I appreciate any and every opportunity to see Fedor Emelianenko compete, even when the arrangements of his promoter promise to add little to his reputation. There is always pleasure in watching someone of such incredible skill do the thing he does best. In his case, it's making people stumble and bleed. If you are missing your equilibrium, it's probably because he took it.
With as many tools as Emelianenko has in his bag, asking him to figure out Fabricio Werdum is like asking a master craftsman to construct a dog house. What Emelianenko has proven beyond a doubt in his career is that jiu-jitsu is of no concern to him. He fought the greatest grappling heavyweight of all time, Antonio Nogueira, on three separate occasions, and the only thing that kept him from three victories was a no-contest following a head-butt gash. His awareness level on the ground is second to none.

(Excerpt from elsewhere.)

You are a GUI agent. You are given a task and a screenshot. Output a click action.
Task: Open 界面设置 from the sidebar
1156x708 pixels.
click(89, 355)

I can't recall a single instance when an opponent had managed even to tie him up long enough for announcers to consider him threatened. (It doesn't mean it never happened; it means I can't remember right now.)
Werdum isn't Nogueira's equal, a point proven when Nogueira defeated him in 2006. Werdum's striking has improved considerably since then, but there is nothing on his record to indicate that any component of his game poses a substantial concern for Emelianenko. And that's a shame.

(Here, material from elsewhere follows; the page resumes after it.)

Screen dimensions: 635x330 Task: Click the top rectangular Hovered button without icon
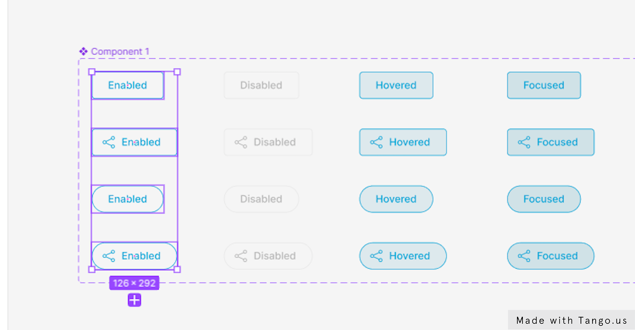click(396, 85)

How many more fights are left in Emelianenko's career? Ten? Less? With notoriously brittle hands and a schedule infected by the constant agitation of his M-1 Global parents, he's good for maybe two fights a year. The only fight that makes any sense at all for him in Strikeforce is Alistair Overeem, the promotion's champion. But Overeem fights Brett Rogers a month earlier in bracketing that seems designed to confuse and irritate fans. (One unforgiving rule of promoting: When you think it's a good idea to "build" to fights, it's not -- fighters lose in too many ways to keep momentum in your favor.)
This isn't necessarily a condemnation of Strikeforce, which is understandably playing the only hand it holds. With another CBS date unavailable until fall, there's not much sense in booking Emelianenko in a "big" fight on Showtime; and keeping him idle until then would just irritate audiences more.
The real culprit is M-1, which uses Emelianenko like the mechanical rabbit at the dog track. The organization's insistence on affixing itself to Strikeforce's domestic promotion is considered a joke because there is nothing behind it: M-1 has yet to promote any show of substance without Fedor's participation -- and yet the recent Strikeforce press release mentions "M-1 Global" no fewer than five times. It would be like Brock Lesnar insisting the UFC paper its business with mentions of "BrockCo," a regional promotion that plays to little fanfare in Minnesota. It's bizarre and unnecessary. Because of M-1's protracted interventions, we now have the Werdum fight, and it's a giant nothing.
The idea that Emelianenko's few remaining nights as an effective athlete are being polluted, delayed and orchestrated by the eccentric demands of an irrelevant organization is depressing. It's the greatest amount of damage he has taken in his career to date.